With the federal government now having provided guidance for the rollout of autonomy, car companies scrambling to adopt the new technology as quickly as possible, and consumers slowly learning the potential benefits of going driverless, a transition to autonomous vehicles is occurring quicker than most expected. How fast until we see their widespread adoption? What will the vehicle mix look like in the next decade? How will regulators and the auto industry, along with technological disruptors, react to setbacks or unforeseen accidents? Who will be the biggest beneficiaries of a shared and driverless society that will likely emerge?
The answers to these questions are still unknowns since we are talking about markets that don’t exist yet. But with developments occurring at dizzying strides in the autonomous space, it’s becoming clearer that the future of mobility will look completely different than today, particularly for urban areas, where penetration of self-driving cars could happen faster than expected as a result of the rise of on-demand and ride-sharing services.
“If shared and autonomous vehicles are adopted as quickly as other technologies (like smartphones, cellphones and the Internet) …significant change will begin within five years and that the market for personal mobility could transform dramatically over the next 25 years.”
In a recently published report from Deloitte on the future of mobility, the authors lay out their vision for how driverless cars may shape the tech and auto industries, entertainment and content providers, advertisers, and consumers themselves. The transformation depends on a whole host of factors, of course, including the acceptance among the public, consumer patterns, and regulatory changes. It’s important to note that Deloitte’s forecasts are “back-of-the-envelope” modeling and don’t include extensive market research, Scott Corwin, one of the report’s authors, told The Fuse. “If autonomous technology follows the adoption rate of other technologies, this is what you’d see with driverless cars,” he said.
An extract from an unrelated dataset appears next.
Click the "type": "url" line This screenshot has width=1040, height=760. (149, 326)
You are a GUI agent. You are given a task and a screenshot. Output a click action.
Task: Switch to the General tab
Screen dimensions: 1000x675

Smartphones, cell phones, and the Internet aren’t perfect proxies for extrapolating penetration of autonomy, but they can provide a basis for discussion about what might happen with self-driving technology.
With the auto industry is in the midst of a seismic shift, there are profound implications for the vehicle mix. “If shared and autonomous vehicles are adopted as quickly as other technologies (like smartphones, cellphones and the Internet), our modeling finds that significant change will begin within five years and that the market for personal mobility could transform dramatically over the next 25 years,” say the Deloitte authors.
In their analysis, they forecast vehicle miles travelled (VMT) to rise by as much as 25 percent over the next two and half decades. This bump comes as a result of not only population growth, but also increased access to transportation for those now without it—the young, the elderly, the disabled, and low-income groups.
The increase in VMT is worrying given that it might lead to greater congestion, pollution, and fuel consumption. On the flip side, since autonomous vehicles are expected to enhance electrification and enable more efficient use of infrastructure, these concerns may be turned on their head.
Shared autonomous vehicles may account for more than half the miles driven in 2040, with personally owned cars of today with a driver behind the wheel making up a relatively modest amount.
Based upon the Deloitte forecast, shared autonomous vehicles may account for more than half the miles driven in 2040, with personally owned cars like those used today with a driver behind the wheel making up a relatively modest amount.
The shift, while profound over time, would occur incrementally. “There are 250 million vehicles in the U.S. now,” said Corwin. “It will take a while for autonomous vehicles to reach maturity.”
Self-driving cars will start off with pilots in certain cities, similar to what is being seen in Pittsburgh currently with Uber, and then expand to full programs if events go smoothly. Then they’ll move to other urban centers, before expanding to the suburbs, and finally becoming a presence in rural areas. Simply put, autonomous vehicles will not roll out at the same pace and the same scale all throughout the country.
Urban areas to see the largest transformations
Deloitte sees the driverless revolution occurring at the fastest pace in urban centers. This makes sense since city populations have already adopted the shared approach with services such as Uber and Lyft, and many consumers see owning a vehicle more of a nuisance than a necessity. Against this backdrop, the vehicle mix in urban areas will be profoundly different than today. One of the biggest questions surrounding autonomous vehicles is how likely and how soon consumers will want to own their own. So far, surveys show that the public is hesitant to embrace the new technology as consumers are skeptical of its benefits and reliability. But the outlook may change drastically if positive experiences in self-driving cars and a better understanding of their conveniences drastically alter attitudes.
Shared autonomous vehicles could account for more than 70 percent of the total of new auto sales in urban areas by 2040.
Based on trends of the recent technological breakthroughs discussed above, Deloitte’s forecast for car sales in urban areas says that shared autonomous vehicles could account for more than 70 percent of the total by 2040. Personally owned cars like today’s and personally owned autonomous vehicles would both amount to 10 percent.
The changes in mobility and transportation mean stakeholders will have to start thinking about what they mean now, even though the shifts are likely to take some time to fully occur. The rapid changes we’ve seen from smartphones, cell phones, and the Internet won’t necessarily predict what will happen with autonomous vehicles. But developments surrounding the new cars appear to be happening faster than most expected, and they promise to change how we get around.